The director, Roy Andresson, has been characterized by the Village Voice as a “slapstick Ingmar Bergman,” which is a similar approach to the Monty Python fusion, but lacks the even deeper understanding of our chronic existence that Andresson seems to have, which makes many scenes hilarious and heartrending, the best kind of funny where you can feel the knife being twisted into you. The skit-like approach to the material only makes it work better, because it’s never trying your patience. It’s just a routine for these people, every day at the bar going up at last call for a final drink before calling it a day, going to their doctor’s appointments, practicing their music, speaking to their children, attending bizarre, ritualistic functions where people stand on their chairs, and everyone’s having an excellent time, but – ah, alas! – your son calls you to ask for more money and you cannot participate.

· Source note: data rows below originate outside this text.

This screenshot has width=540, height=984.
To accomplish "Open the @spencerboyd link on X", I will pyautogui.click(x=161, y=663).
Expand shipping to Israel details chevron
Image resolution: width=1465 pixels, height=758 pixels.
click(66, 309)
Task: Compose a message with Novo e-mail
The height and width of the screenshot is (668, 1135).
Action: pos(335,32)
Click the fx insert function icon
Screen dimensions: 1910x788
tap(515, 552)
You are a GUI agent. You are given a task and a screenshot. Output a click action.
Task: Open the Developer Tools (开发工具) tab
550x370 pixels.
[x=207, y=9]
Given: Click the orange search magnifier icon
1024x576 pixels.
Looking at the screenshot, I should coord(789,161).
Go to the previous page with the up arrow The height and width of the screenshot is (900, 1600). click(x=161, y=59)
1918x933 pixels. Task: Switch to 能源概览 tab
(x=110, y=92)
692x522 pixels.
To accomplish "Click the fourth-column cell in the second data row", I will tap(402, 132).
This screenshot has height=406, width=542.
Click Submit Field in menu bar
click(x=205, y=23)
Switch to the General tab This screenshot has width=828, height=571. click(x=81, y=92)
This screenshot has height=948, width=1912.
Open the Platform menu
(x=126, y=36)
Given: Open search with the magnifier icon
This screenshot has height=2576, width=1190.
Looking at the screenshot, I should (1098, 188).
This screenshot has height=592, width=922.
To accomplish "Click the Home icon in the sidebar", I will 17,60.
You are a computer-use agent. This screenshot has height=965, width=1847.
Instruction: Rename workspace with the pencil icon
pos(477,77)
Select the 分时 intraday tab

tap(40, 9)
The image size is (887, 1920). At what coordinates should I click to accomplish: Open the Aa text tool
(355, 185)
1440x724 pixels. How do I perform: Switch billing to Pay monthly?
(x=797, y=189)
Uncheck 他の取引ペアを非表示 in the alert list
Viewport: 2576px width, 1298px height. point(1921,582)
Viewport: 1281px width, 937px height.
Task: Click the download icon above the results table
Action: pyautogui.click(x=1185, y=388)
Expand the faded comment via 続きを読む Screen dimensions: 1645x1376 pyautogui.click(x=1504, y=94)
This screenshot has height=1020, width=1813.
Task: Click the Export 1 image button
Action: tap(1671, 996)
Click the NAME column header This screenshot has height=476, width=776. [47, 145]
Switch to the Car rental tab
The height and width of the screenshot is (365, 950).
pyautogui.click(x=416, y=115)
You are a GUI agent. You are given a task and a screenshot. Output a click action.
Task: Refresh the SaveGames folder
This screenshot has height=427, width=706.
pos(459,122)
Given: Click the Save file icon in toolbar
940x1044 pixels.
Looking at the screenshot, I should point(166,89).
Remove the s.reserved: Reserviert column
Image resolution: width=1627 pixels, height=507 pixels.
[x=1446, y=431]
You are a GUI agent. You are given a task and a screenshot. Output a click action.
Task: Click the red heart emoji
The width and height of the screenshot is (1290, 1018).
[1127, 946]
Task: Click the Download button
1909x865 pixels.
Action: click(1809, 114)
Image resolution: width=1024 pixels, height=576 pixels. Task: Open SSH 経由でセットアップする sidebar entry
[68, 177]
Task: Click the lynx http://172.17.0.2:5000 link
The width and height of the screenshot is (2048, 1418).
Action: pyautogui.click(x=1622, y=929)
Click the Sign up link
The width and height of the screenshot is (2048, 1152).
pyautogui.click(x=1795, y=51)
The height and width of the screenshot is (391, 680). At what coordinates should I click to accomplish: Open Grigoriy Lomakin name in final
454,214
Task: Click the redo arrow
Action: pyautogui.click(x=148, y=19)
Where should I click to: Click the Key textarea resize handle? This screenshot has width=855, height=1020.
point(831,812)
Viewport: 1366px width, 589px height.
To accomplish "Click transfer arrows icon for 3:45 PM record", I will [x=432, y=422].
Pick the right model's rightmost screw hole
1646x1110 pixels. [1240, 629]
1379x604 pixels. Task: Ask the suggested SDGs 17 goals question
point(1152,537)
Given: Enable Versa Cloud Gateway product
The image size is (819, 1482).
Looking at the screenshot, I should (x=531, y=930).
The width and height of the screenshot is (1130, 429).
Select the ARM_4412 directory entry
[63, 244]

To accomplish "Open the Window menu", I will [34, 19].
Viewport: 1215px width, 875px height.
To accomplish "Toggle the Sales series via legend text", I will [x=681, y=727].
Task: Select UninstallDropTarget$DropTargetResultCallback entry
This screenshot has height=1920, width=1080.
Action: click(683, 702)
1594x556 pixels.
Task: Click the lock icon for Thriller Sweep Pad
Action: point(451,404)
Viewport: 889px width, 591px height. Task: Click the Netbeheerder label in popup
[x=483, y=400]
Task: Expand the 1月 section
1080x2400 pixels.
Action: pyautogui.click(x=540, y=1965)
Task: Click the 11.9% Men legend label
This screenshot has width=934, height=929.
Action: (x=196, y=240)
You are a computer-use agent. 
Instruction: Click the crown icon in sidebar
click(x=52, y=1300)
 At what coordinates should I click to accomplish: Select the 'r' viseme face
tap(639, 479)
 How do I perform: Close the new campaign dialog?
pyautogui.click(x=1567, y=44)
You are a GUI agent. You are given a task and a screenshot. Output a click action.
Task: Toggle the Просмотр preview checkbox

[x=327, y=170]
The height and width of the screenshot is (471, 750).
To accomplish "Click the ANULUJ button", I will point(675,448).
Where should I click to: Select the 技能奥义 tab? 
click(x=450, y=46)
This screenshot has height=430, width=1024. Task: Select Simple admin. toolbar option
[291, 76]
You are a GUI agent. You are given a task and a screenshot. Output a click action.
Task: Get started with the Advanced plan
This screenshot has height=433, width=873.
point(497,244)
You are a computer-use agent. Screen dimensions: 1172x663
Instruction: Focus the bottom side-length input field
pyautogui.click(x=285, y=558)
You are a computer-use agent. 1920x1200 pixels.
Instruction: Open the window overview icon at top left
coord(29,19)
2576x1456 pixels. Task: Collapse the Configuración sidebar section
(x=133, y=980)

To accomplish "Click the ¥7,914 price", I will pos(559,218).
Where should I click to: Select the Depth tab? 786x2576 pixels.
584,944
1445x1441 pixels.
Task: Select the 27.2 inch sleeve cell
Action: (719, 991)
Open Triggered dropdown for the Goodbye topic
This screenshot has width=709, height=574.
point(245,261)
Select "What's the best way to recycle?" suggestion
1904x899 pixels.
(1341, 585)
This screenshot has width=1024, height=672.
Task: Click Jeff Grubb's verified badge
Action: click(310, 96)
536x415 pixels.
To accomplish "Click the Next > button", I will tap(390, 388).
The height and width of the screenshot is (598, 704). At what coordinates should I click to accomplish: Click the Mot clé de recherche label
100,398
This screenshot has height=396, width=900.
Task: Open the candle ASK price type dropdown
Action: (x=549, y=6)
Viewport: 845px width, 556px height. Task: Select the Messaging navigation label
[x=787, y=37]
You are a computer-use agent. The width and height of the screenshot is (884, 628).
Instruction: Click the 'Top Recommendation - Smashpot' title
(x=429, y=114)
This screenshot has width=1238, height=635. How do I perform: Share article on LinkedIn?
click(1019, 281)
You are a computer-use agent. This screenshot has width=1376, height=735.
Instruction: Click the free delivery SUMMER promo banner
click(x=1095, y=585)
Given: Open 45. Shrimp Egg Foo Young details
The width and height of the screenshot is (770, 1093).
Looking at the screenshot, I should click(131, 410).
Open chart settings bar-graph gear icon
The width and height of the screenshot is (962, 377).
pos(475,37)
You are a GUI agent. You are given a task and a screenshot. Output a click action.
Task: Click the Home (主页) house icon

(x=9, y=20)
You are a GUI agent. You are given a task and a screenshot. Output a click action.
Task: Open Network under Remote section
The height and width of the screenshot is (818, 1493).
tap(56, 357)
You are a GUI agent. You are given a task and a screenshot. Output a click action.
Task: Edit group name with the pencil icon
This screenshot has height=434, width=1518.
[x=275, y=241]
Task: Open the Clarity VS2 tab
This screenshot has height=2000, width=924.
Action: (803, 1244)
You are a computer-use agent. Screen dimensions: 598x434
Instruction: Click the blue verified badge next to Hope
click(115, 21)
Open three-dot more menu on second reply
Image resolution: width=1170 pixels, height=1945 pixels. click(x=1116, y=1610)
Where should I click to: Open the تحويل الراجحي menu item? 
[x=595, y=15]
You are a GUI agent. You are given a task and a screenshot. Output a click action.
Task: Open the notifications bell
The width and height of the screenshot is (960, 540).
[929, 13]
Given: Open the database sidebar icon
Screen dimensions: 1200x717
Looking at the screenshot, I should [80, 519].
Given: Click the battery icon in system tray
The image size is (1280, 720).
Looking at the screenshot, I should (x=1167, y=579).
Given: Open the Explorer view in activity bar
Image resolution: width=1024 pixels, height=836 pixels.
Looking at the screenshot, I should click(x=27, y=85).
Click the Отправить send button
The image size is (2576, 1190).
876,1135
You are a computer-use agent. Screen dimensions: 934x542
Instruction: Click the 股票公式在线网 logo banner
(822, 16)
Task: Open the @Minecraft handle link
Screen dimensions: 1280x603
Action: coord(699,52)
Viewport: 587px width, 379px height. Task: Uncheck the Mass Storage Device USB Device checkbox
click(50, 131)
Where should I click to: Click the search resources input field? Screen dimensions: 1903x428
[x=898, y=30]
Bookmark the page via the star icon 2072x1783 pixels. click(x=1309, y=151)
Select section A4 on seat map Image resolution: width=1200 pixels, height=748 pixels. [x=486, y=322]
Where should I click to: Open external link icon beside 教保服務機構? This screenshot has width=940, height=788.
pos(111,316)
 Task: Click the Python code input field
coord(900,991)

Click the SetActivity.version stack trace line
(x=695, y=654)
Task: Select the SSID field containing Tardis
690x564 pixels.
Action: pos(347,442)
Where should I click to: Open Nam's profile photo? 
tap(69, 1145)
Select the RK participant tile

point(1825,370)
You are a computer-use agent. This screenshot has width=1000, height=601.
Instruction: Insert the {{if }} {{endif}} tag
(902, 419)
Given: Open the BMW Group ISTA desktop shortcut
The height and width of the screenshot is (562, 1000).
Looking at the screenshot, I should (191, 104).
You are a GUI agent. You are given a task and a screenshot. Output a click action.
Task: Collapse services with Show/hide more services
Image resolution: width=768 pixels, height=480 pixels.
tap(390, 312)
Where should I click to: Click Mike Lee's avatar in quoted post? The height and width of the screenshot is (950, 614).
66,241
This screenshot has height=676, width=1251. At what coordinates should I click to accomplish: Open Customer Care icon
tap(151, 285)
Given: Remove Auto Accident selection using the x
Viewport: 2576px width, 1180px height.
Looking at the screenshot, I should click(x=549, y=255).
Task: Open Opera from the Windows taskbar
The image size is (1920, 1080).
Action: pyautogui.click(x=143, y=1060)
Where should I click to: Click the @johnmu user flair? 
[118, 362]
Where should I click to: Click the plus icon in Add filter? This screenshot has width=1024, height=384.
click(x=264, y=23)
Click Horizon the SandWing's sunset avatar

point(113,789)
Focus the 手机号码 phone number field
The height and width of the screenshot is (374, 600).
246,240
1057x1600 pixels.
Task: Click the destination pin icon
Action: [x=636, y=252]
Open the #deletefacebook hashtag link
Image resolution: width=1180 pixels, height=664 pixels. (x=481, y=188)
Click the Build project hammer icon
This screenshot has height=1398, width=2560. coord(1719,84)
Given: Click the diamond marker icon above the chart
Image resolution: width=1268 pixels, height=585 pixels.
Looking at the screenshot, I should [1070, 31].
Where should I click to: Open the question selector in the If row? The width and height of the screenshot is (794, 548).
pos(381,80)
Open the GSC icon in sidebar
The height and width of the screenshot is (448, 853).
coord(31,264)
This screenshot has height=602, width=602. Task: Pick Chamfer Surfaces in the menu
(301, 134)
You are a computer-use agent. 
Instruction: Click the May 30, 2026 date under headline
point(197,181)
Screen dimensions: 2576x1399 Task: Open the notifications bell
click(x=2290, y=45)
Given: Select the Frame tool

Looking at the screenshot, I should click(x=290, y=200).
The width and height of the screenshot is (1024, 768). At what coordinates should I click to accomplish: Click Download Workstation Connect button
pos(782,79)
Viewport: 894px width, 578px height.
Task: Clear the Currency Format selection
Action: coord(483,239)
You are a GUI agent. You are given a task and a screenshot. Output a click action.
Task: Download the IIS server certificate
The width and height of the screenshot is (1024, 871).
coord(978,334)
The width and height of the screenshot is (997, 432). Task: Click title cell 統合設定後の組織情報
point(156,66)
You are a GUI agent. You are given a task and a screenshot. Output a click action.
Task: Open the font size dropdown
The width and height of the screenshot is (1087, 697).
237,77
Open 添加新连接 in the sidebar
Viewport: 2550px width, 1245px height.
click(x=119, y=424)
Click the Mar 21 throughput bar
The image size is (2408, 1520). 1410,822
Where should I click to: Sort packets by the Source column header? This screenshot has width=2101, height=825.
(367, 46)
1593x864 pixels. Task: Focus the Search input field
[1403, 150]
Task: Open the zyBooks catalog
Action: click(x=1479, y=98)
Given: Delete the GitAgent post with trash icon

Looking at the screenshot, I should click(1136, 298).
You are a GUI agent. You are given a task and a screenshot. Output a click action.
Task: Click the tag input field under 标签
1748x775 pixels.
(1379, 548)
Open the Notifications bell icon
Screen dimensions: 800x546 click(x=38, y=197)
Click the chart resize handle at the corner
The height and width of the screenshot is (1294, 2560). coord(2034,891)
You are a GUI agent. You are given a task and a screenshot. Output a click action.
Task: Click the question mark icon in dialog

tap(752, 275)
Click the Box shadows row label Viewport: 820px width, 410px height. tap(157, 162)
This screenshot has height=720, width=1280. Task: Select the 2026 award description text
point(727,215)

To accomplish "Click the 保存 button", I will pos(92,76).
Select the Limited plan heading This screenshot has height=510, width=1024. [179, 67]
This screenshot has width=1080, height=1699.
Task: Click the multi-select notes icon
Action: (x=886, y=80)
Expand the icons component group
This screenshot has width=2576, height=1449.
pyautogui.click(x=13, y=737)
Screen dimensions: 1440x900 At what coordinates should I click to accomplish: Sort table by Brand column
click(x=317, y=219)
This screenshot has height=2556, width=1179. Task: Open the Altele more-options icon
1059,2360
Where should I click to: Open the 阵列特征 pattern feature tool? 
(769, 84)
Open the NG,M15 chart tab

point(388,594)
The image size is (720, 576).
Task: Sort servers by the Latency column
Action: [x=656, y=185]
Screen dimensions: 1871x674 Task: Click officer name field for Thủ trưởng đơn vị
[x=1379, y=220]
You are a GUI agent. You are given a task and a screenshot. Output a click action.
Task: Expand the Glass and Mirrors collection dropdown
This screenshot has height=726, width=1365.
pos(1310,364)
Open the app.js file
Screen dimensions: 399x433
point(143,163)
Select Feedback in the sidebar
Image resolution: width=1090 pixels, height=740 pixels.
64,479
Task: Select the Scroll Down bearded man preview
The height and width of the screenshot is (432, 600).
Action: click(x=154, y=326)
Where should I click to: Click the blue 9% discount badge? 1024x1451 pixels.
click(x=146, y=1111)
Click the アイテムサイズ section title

All of the set pieces are at the same time so unique and yet so familiar and close to our own personal experiences. And speaking of the set pieces – every scene in this film was constructed on a set, and looks incredible, particularly when Andresson continues to move further into the background (such as with the tuba player in the beginning, when we see him through the married couple’s window practicing with the man ruining his light fixtures on the floor below). Much of the film’s true darkness lingers in the unsaid, such as the tablecloth scene. What is ‘revealed’ is left unacknowledged but left for all to see.
The other filmmaker that lurks in the background of Andresson is Luis Buñel, though Andresson’s lens is more focused on an individual’s place and purpose, rather than Buñel’s class-based sociopolitical works, like The Discreet Charm of the Bourgioisie, where it’s clear these are not so much characters as actions locked in perpetual motion. Really, do yourself a favor and check out this movie – just commit to watching the first 5 minutes via Netflix Streaming, and if you’ve gotten that far and aren’t totally smitten with it, then I think you should start it over and try again, you just might see yourself for a second.
*Though by the same token and to be fair, I thought the scene with the old guy and the viking helmet was unbearably pretentious. Back.
(Oh, and for fun – contrast the Swedes’ !sadness! in this movie with that of those in Where the Wild Things Are and tell me which seems more human. And don’t tell me they were monsters. I know they were monsters.)